If cost sharing is high, consider
how your budget would be affected if you needed unexpected
or long-term health care services.
ELIGIBILITY AND ENROLLMENT REQUIREMENTS
- Does the plan have any pre-existing conditions waiting
period requirements?
- Is coverage available for certain types of dependents
(i.e. college students, children of divorced situations,
elder guardianships, etc.) outside of your local geographic
area?
- Does the plan cover services received outside its’ geographical
service area or in another state or country?

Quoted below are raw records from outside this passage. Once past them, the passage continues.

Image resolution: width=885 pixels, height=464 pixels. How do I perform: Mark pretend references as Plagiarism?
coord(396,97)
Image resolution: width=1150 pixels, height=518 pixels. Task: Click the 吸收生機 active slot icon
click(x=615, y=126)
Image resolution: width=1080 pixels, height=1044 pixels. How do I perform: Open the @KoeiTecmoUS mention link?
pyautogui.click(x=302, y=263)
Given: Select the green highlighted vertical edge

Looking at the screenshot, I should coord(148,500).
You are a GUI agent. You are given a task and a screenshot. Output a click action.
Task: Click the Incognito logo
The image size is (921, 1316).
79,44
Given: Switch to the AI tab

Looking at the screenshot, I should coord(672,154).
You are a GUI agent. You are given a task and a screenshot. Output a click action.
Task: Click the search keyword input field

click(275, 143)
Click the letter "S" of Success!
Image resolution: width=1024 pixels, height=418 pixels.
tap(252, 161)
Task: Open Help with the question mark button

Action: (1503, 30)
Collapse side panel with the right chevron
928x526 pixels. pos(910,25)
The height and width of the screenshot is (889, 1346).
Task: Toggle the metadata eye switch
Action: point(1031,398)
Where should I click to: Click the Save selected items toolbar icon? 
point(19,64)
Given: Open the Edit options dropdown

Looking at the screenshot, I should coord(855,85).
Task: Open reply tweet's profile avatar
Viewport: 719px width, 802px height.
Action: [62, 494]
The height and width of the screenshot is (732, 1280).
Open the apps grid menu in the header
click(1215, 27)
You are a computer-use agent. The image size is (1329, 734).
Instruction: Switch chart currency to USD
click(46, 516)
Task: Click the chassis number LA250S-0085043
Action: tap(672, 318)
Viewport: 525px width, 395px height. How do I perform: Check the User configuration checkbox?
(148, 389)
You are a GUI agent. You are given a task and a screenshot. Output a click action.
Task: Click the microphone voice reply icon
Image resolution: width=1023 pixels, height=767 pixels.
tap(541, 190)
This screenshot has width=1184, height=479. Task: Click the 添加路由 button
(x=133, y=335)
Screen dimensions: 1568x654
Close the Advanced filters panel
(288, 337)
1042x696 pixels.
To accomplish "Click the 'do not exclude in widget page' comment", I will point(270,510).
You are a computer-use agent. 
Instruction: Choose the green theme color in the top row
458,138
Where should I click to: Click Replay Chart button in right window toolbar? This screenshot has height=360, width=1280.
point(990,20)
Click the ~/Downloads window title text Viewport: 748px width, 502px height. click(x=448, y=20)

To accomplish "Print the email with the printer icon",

- If you are required to select a primary care physician,
under what circumstances can you change to another primary
care physician?
MEDICAL MANAGEMENT ACTIVITIES
Most health care organizations (even traditional indemnity
insurers) usually have some level of medical management in
place. This can range from a few activities (e.g. prior authorization
requirements for selected services) to an extensive, comprehensive
program (usually found in HMOs). Some questions to keep in
mind include:
- Do you have to get a referral approved before you can
see a specialist?
- Do hospital admissions or outpatient procedures require
approval before you can receive the services?
- Do you have to get authorization if you need care while
you are away from your local area?
CUSTOMER SERVICE AND SATISFACTION
Many plans offer similar benefits and little difference
in premium or out of pocket costs. This may make it hard to
choose the plan that is best for you. One of the ways health
care organizations may differ is in the type of customer service
they provide. It may also be helpful to know how satisfied
members and providers are with the organizations’ service
and programs.
- Ask friends, relatives, or co-workers enrolled in the
plan, how satisfied they are
- If your physician is contracted with the plan, ask how
satisfied they are with the plans’ procedures
Check to see if the plan is accredited
or certified by a nationally recognized organization.
What kind of complaint and appeal
resolution process does the plan have?
Check with consumer groups or
state and federal regulatory agencies to see if there are
any positive or negative reports on the plan.